Wellman dropped the class in the spring, Contreras said, because he needed to take a different class to meet Westlake's graduation requirements.

Contreras said that Wellman's counselor, Howard Brody, told Wellman that he could drop the science course because he had already met USC's admissions requirements in science.

Brody could not be reached for comment.

"All of us are a little bit at fault here," Contreras said. "I'm probably a little bit at fault for not explaining things better to Gary and his family. The counselor would have to be somewhat at fault for not knowing the exact NCAA rules, although I don't think that's his No. 1 priority in counseling kids.

"And I would say that USC is at fault a little bit, too, in that, when a kid signs up for football, they should check his transcript and make sure he's taking the right classes. There should be no question in the kid's mind as to what class he should drop, if he does have to drop a class."

Asked if he believed that Wellman was given bad advice, USC's Falks said: "Don't make me get personal. I think the problem is, the counselors are aware, but they don't understand all the NCAA rules. And I'm not sure how much the NCAA did to inform them of the new rules."
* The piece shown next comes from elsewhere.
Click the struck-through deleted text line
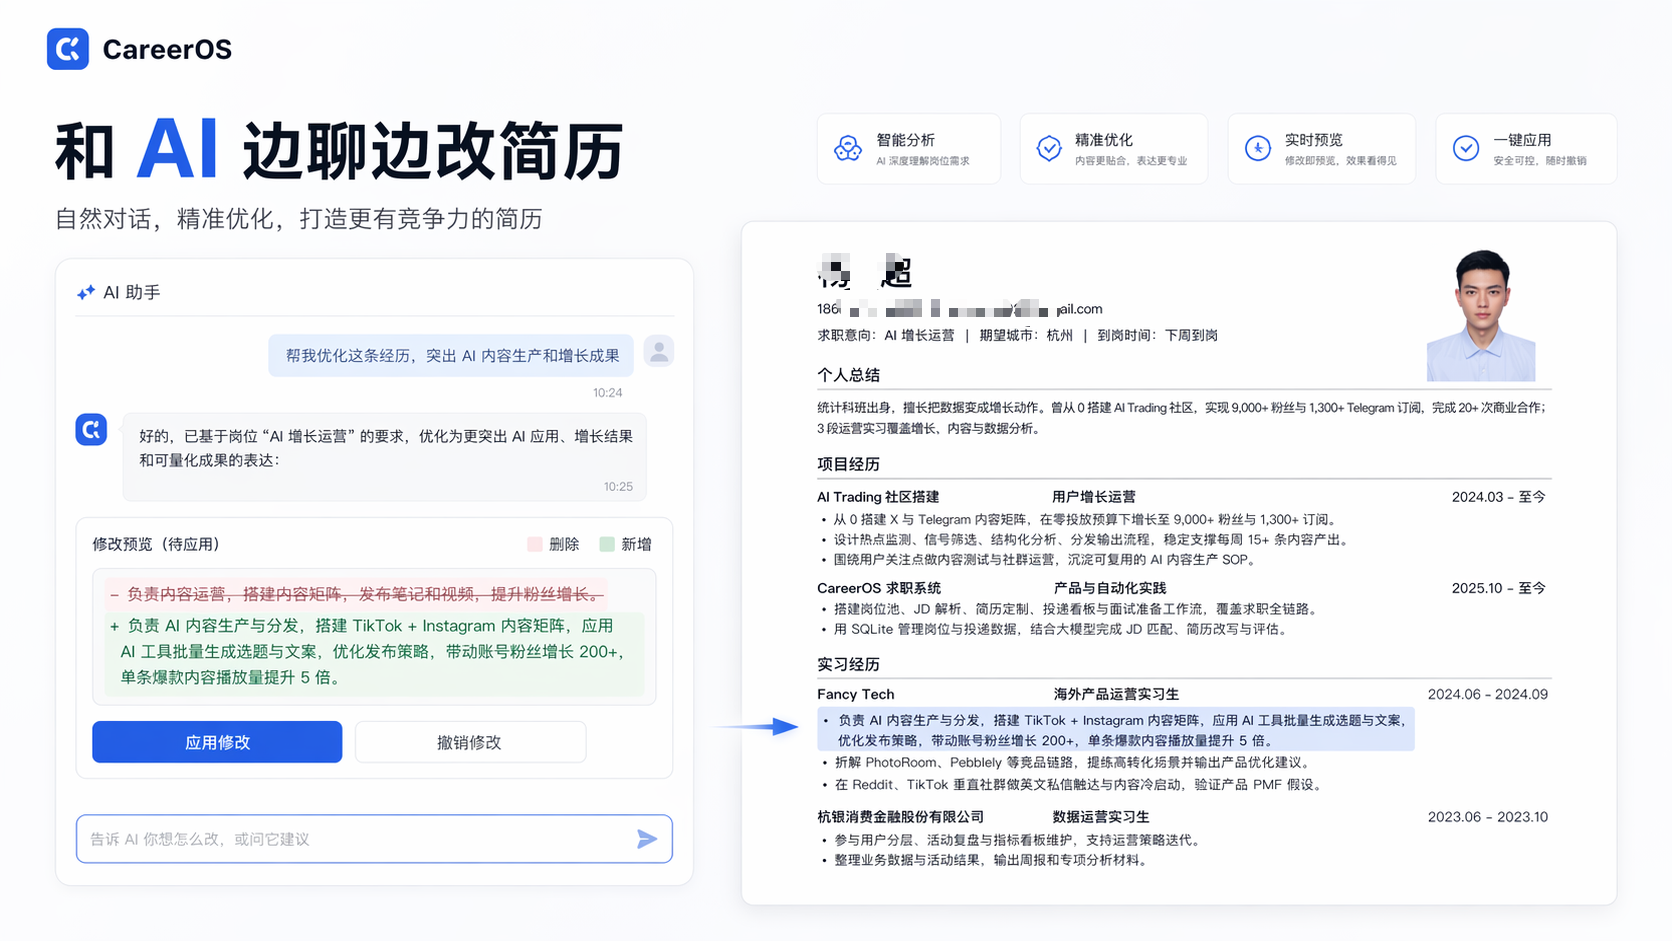Viewport: 1672px width, 941px height. click(356, 595)
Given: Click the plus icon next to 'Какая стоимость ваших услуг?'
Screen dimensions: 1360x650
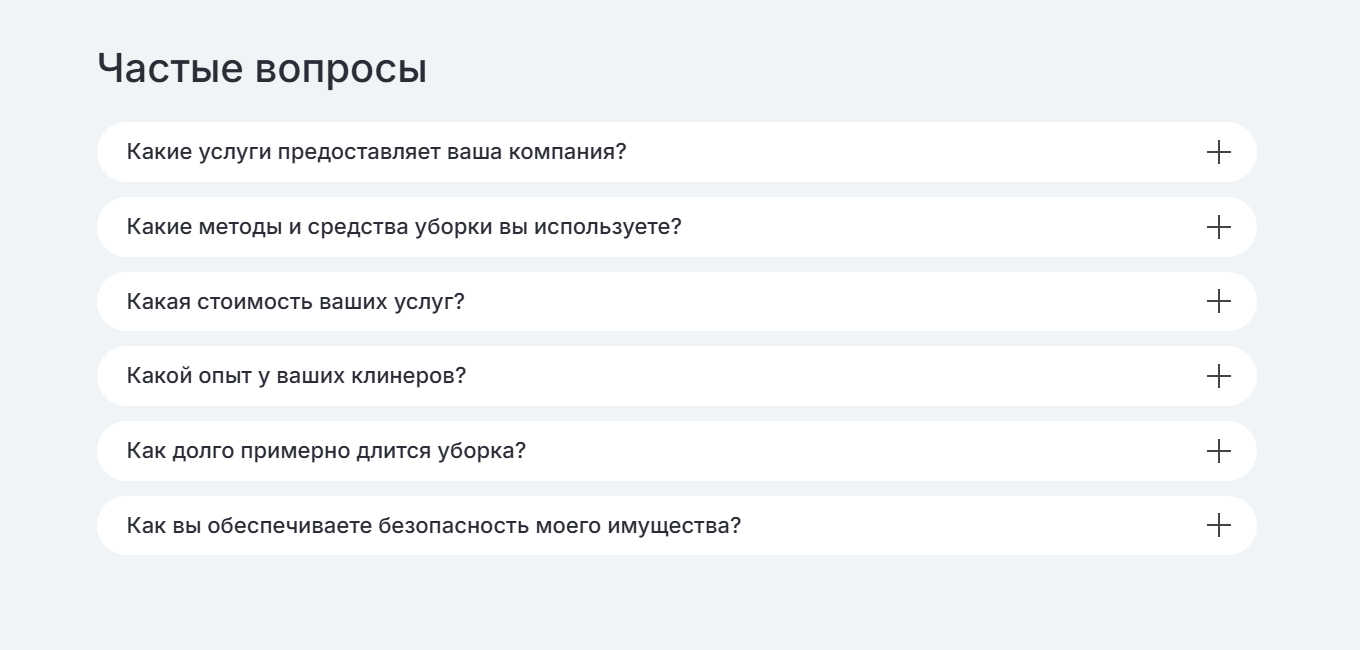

Because the new rules were passed only seven months ago, this year's freshmen are "guinea pigs," Falks said.

In the next year, Falks said, "a lot of people will become more aware of what's necessary. The next class won't run into the problems this class is running into."

But for Wellman, a sprinter who finished fifth in the 100-meter dash at the state meet in June, that will be too late.

"What's really a problem for him is, he's making the switch from running back to wide receiver and he can't practice for a full year," Contreras said.

"That's going to set him pretty far behind as far as learning a new position."

Wellman could play this season at a junior college, but Contreras believes that Wellman would not want to risk losing his scholarship to USC.

"If he was to go to Moorpark College, say, and blow out his knee in the first game," Contreras said, "he would have nothing."